What the task requires:
In the material below, which lines hold the word "Store"? Pick each one out.

^^^^^^^^^^^^^^^^

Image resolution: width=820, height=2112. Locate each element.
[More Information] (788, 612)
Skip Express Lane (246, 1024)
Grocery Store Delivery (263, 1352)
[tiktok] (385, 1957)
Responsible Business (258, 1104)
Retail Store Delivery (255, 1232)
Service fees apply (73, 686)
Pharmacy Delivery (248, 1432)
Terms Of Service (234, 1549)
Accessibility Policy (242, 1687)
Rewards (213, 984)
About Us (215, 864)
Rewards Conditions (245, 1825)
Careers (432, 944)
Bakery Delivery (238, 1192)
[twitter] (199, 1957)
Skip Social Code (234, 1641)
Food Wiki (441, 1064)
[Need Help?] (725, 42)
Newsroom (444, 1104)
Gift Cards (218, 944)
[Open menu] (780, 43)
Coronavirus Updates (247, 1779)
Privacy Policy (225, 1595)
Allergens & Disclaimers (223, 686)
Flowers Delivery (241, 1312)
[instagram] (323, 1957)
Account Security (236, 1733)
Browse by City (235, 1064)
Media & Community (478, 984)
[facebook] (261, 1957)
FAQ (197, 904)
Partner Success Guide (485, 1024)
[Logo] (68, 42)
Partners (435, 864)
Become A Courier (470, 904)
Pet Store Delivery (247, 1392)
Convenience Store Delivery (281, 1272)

^^^^^^^^^^^^^^^^

Output:
Grocery Store Delivery (263, 1352)
Retail Store Delivery (255, 1232)
Pet Store Delivery (247, 1392)
Convenience Store Delivery (281, 1272)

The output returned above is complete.